Pelosi, McCarthy, Schumer, McConnell Fantasied Double Date
It seems increasingly clear that unless House and Senate Democrats and Republicans find a way to communicate, cooperate and collaborate that our country is in danger of becoming “a house divided that may not stand…” or at the very least, make significant progress in the service of all Americans.
Recently I had this notion that Pelosi, McCarthy, Schumer, McConnell actually have more in common with each other than they do with their constituents.
They are all elected officials, all need to fund raise and wage successful campaigns so that they can continue to serve in their positions. That is something none of their constituencies need to do. And even though they belong to either the Democratic or Republican party, once elected they serve their entire constituency including those who voted against them.
With that in mind I had a fantasy about the four of them going out together to a private dinner which each of them agreed they would not tell anyone about, even their spouses.
I imagined Speaker Pelosi brokering the idea with the other three, not because she’s the Speaker but because as a woman she may possess slightly less hubris than the three men who are still part of the male gender that won’t ask for directions and who may choke on their pride too much to bare their necks in their manner.
I would see her reaching out to each of them asking and suggesting that the four of them meet for a special, very private and confidential dinner.
At the dinner I would see Speaker Pelosi setting the stage by saying to the others,:
“Going forward, if we’re all re-elected and even if the House or Senate flips, we are going to be called upon to do what’s best for America. I think it’s also clear that the more each of us dig our heels in to espouse our beliefs solely along party lines and vociferously pushing back against each other the less able we, as leaders of Congress, will be able to influence our respective parties to do what’s best for America.
“Here is my suggestion which I am fully open to your rejecting, modifying or responding to in any way that you choose.
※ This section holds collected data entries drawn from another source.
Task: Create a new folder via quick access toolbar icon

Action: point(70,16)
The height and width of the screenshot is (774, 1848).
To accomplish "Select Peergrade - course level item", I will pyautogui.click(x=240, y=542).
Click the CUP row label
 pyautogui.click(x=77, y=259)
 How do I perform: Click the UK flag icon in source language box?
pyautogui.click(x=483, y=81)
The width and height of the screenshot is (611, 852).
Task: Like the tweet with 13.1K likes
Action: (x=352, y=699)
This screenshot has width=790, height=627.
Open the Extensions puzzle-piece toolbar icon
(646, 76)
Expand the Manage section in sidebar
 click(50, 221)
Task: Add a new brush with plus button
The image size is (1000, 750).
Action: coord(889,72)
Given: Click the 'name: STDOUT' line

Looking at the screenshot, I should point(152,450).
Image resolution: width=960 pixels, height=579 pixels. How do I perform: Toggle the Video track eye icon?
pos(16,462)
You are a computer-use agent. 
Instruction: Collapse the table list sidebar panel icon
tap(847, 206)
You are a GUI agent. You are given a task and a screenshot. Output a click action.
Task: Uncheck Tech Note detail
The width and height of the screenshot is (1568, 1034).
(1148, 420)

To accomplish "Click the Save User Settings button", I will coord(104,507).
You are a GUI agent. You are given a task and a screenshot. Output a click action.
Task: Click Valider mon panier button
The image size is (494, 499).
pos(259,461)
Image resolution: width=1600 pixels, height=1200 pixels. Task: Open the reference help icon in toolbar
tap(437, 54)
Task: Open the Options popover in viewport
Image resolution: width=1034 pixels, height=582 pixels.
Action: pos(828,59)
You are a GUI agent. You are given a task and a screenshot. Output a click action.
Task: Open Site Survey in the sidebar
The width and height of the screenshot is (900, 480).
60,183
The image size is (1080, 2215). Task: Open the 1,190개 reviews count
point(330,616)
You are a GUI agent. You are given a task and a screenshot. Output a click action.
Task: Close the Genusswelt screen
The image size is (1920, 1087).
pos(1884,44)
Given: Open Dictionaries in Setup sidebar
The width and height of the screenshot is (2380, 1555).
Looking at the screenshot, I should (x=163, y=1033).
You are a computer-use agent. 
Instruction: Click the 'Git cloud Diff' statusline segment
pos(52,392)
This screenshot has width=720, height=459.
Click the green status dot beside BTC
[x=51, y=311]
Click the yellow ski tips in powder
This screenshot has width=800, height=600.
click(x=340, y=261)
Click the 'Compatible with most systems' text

I will go first with what I hope will serve as a model for communication in hope of our working together more effectively.
“Kevin (McCarthy), going forward what must I always do and what must I stop doing entirely that would cause you to go to bat with your fellow House Republicans for the positions I bring forward, and tell them that you think they should at least consider what I am proposing.
“While you are pondering that I can tell you, if you are willing to listen, what you could do and stop doing that would cause me to go to bat for your positions with House Democrats in a similar fashion. I think we have the possibility of serving as models for how to cooperate and collaborate with each other across the aisle. That might possibly influence others to follow suit out of our colleagues’ being as sick of the divisiveness that serves no one and out of an appreciation for our restoring civility and mutual respect to our discourse.
“Chuck and Mitch, after Kevin and I have this verbal exchange, I would like you to do the same with regard to your relationship in the Senate as you both go forward. In fact, on the off chance that the four of us successfully pull off such constructive communication, I might suggest that we redo in public in full view of the American public.
“BTW none of us are exactly spring chickens and I for one would like part of my legacy to be that I left the Congress more cooperative and less divisive than it has become. Ironically as testimony to how communication has deteriorated, I might even say I would like to leave the Congress as good as I found it when I first started to serve, because we weren’t always so divided.”
Now back to you my readers.
I invite any and all of you to have at me at how utterly naïve, ridiculous and stupid this notion is.
However, if you do that I would respectfully ask you to weigh in with any ideas you have for lessening the divisiveness that is tearing our country apart.